T. Elon Dancy II, the Helen S. Faison Endowed Chair in Urban Education and executive director of the Center for Urban Education at the University of Pittsburgh, recently received the 2022 Derrick Bell Legacy Award, presented by the Critical Race Studies in Education Association. The award honors critical race theorists, critical race studies scholars, and progressive educators-activists committed to advancing social justice and educational race equity.
Dr. Dancy’s scholarship draws from critical race legal studies and Black critical theory to examine education settings as sites of struggle and worldmaking, with a focus on Black American populations. He is known for his studies of Black masculinity and patriarchy in postsecondary contexts, anti-Blackness in higher education, and political economies of education.
Dr. Dancy explains that “the work of critical race theorists is important because they help us to think deeply and critically, particularly about power and power relationships. They argue that we must understand U.S. law through the lens of racism, and this is essential for building our political education as we struggle toward visions of justice and freedom.”

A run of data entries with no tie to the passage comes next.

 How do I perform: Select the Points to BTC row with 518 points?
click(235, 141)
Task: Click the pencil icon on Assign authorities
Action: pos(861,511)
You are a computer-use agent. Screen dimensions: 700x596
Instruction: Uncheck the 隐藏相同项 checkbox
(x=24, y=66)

Prior to joining the University of Pittsburgh faculty in 2018, Dr. Dancy was the inaugural associate dean for community engagement and academic inclusion in the Jeannine Rainbolt College of Education at the University of Oklahoma. This position made him the first Black administrator in the 93-year history of the School of Education at the University of Oklahoma. Dr. Dancy is the author or co-author of six books including Black Colleges Across the Diaspora: Global Perspectives on Race and Stratification (Emerald Publishing, 2017).
Dr. Dancy received a bachelor’s degree in psychology from the University of Arkansas at Pine Bluff. He holds a master of health services administration degree from the University of Arkansas at Little Rock and a Ph.D. in higher education administration from Louisiana State University.